What this task involves | In the listing below, change each occurrence of "Select" to "Choose" and reproduce the lines with nothing else altered.

Collection entries |

----

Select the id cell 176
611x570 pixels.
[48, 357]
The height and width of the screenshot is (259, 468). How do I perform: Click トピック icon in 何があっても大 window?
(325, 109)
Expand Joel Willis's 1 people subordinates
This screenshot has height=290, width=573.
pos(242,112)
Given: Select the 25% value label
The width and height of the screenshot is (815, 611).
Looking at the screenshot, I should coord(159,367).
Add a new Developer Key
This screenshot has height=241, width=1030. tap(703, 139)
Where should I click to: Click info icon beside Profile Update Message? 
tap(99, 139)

----

Solution to the exercise |
Choose the id cell 176
611x570 pixels.
[48, 357]
The height and width of the screenshot is (259, 468). How do I perform: Click トピック icon in 何があっても大 window?
(325, 109)
Expand Joel Willis's 1 people subordinates
This screenshot has height=290, width=573.
pos(242,112)
Given: Choose the 25% value label
The width and height of the screenshot is (815, 611).
Looking at the screenshot, I should coord(159,367).
Add a new Developer Key
This screenshot has height=241, width=1030. tap(703, 139)
Where should I click to: Click info icon beside Profile Update Message? 
tap(99, 139)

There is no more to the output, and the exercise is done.